Further bit designs using diamond cutters arranged in clusters or groups are shown in U.S. Pat. No. 4,667,756 issued May 26, 1987 to King et al and in U.S. Pat. No. 4,714,120, issued Dec. 22, 1987 to King. These patented bits use clusters of tightly grouped cutters which share a common backing. The numbers of cutters included in each cluster vary. In the bit of U.S. Pat. No. 4,714,120, individual cutters are mounted on the bit face as well as clusters each including as few as two cutters and others as many as four cutters. A still further form of bit using thermally stable polycrystalline diamond material is shown in U.S. Pat.
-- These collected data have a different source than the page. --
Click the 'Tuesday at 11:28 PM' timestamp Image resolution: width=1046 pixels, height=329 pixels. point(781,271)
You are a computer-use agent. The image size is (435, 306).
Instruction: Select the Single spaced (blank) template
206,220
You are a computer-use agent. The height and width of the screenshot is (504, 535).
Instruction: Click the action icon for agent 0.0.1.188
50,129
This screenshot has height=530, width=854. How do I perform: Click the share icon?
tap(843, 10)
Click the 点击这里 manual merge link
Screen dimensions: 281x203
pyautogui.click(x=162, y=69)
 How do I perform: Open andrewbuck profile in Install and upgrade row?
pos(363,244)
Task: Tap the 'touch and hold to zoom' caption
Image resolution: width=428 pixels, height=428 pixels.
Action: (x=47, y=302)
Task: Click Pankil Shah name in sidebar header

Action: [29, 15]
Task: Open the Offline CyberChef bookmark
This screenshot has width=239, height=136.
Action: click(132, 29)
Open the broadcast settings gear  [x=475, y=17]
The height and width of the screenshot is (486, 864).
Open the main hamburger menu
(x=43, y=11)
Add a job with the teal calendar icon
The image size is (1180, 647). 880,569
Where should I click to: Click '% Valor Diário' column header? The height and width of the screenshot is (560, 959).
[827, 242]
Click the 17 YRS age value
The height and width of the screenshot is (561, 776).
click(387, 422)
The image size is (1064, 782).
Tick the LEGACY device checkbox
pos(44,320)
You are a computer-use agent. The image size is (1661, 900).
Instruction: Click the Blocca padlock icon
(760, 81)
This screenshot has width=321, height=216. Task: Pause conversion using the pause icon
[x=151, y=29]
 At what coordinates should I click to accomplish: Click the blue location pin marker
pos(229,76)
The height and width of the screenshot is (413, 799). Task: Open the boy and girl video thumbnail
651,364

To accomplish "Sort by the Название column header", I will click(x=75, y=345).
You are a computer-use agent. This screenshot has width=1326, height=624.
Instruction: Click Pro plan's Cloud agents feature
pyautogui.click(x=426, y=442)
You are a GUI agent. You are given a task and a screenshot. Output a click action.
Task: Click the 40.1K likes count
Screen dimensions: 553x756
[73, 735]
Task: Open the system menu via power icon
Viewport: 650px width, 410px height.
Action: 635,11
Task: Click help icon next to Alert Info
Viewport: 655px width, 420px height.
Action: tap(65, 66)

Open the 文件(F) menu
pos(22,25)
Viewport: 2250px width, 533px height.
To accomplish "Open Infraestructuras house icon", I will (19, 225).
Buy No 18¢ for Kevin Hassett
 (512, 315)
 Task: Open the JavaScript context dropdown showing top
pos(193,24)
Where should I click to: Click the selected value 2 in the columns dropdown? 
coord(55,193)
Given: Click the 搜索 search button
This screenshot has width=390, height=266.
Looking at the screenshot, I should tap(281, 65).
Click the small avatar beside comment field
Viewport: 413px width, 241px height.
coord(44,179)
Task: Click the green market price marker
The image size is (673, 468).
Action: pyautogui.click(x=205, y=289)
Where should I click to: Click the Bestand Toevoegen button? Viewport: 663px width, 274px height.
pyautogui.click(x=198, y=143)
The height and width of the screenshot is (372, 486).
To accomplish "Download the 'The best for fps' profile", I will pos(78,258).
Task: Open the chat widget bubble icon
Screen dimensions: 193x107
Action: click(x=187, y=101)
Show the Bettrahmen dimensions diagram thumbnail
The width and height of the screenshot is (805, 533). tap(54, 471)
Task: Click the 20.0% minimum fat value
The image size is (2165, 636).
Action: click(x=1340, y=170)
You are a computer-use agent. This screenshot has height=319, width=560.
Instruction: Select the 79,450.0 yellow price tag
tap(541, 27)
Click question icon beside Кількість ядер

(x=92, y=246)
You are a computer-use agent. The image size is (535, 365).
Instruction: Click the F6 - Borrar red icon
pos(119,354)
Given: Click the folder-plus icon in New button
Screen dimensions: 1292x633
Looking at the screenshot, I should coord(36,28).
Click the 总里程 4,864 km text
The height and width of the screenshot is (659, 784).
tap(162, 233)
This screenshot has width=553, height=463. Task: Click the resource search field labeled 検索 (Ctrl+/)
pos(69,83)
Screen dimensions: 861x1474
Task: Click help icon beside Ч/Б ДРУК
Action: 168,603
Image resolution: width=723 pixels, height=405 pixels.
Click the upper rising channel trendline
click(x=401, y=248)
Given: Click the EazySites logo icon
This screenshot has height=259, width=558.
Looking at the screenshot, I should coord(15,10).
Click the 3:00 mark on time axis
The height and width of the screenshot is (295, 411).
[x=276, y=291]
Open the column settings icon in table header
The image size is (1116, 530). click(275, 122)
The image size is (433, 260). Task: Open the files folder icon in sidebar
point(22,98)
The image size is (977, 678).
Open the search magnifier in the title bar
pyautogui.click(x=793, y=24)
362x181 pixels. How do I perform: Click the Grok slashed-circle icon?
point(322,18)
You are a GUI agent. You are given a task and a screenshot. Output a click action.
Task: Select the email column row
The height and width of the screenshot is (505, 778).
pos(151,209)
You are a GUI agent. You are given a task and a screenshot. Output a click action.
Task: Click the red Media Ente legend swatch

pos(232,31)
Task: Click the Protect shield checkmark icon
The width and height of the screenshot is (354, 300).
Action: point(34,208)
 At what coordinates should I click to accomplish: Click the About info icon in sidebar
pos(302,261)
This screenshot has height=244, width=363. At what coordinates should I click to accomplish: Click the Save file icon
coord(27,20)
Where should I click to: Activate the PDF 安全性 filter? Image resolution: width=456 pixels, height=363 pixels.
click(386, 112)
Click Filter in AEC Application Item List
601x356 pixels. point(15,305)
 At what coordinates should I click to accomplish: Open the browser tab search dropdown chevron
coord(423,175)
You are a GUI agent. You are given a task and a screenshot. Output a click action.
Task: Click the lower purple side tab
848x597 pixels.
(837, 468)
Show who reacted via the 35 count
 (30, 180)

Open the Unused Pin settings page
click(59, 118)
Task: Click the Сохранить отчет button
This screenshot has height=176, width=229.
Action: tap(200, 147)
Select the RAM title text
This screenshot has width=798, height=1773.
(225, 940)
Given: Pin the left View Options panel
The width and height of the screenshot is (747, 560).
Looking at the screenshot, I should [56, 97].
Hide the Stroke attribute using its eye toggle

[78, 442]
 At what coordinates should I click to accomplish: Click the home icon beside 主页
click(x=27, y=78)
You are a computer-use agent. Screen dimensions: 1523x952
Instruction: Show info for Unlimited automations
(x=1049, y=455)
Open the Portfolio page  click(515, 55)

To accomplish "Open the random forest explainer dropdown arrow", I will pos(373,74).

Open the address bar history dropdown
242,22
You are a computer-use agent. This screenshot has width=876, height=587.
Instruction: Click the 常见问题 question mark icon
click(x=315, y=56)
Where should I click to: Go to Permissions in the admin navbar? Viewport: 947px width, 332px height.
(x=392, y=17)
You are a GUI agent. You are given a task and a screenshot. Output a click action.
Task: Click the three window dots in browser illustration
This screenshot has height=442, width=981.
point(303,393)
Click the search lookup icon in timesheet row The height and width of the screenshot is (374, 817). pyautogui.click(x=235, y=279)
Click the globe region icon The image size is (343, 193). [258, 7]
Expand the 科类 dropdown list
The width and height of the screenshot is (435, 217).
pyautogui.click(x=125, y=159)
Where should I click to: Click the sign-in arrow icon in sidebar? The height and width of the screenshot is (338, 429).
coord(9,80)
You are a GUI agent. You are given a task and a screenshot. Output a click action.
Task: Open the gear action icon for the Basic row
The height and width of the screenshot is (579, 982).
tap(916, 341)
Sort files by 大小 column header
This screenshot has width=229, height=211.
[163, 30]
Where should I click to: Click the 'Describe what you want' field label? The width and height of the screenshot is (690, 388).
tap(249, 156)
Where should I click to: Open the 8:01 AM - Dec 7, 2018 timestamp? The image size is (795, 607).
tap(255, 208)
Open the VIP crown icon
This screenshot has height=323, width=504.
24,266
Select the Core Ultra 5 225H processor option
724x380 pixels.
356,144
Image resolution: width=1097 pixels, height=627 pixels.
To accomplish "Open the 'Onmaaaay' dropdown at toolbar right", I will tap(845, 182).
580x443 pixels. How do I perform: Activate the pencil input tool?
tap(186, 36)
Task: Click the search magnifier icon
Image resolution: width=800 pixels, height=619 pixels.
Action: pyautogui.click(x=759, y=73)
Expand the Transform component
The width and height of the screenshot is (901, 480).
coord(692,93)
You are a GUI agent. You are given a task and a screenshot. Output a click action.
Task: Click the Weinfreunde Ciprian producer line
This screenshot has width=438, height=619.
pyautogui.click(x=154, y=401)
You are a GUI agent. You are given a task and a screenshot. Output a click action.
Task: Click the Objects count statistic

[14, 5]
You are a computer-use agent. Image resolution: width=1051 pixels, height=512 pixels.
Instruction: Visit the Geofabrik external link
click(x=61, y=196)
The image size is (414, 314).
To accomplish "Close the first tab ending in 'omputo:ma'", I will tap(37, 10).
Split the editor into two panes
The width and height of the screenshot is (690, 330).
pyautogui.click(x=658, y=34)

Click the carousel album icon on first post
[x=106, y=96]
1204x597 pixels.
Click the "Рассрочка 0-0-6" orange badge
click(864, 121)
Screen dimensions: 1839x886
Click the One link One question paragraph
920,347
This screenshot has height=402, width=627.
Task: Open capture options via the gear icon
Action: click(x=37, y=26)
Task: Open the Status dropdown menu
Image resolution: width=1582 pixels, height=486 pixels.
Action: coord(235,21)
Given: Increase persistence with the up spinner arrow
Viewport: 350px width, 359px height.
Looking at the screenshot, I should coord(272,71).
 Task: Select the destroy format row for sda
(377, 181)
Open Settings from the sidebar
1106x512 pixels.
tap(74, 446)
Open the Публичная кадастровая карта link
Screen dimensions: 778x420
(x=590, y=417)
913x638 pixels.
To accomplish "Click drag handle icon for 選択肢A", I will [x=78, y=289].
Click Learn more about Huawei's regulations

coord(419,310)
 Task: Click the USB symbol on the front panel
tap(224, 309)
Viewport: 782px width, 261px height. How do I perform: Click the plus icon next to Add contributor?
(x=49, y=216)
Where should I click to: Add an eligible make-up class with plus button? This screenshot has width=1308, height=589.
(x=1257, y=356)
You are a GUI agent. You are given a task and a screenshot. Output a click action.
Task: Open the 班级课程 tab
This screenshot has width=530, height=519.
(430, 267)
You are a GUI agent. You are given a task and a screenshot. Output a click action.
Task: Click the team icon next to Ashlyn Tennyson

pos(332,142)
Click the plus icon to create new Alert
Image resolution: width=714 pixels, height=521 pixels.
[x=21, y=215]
No. 4,602,691 issued July 29, 1986 to Weaver. The Weaver bit uses a variety of shapes of cutting elements grouped in like kinds extending in longitudinal radial rows from the bit center to the bit gage which is set with small diamond particles. Along the junction between the bit face and the gage of the Weaver bit, some rows include cylindrical shaped diamond inserts. So far as is presently known, those prior art bits previously described, as well as other known available bits, using cylindrical cutters and cutters having faces in the shapes of segments of circles utilize cutters of substantially the same area which generally range from 0.50 inches to 0.58 inches in diameter. Recently, cutters ranging from 0.70 to 0.79 inches in diameter and 0.90 to 1.0 inches in diameter and even larger have been available to the bit industry. The bit designs using these larger diameter cutters have set the entire bit with cutters of the same diameter, or, alternatively, have reduced the cutter diameter only at the very gage of the bit. In some instances smaller diameter cutters in the 0.50 inch range have been used at the centers of bits and then intermixed across the bit face with larger diameter cutters. In still other bits, cutters arranged over most of the bit face have been 0.50 inches in diameter with larger cutters set only on the bit shoulder. In drilling bore holes with the available prior art PDC bits, particularly in fast drilling applications which include transitional layers of shale and sand, those bits employing larger cutters tend to fail on the bit shoulder. Bits utilizing small cutters tend to slow down in the shale. Additionally, where the cutters are individually mounted, the cutters are more likely to fail by shearing from the bit matrix.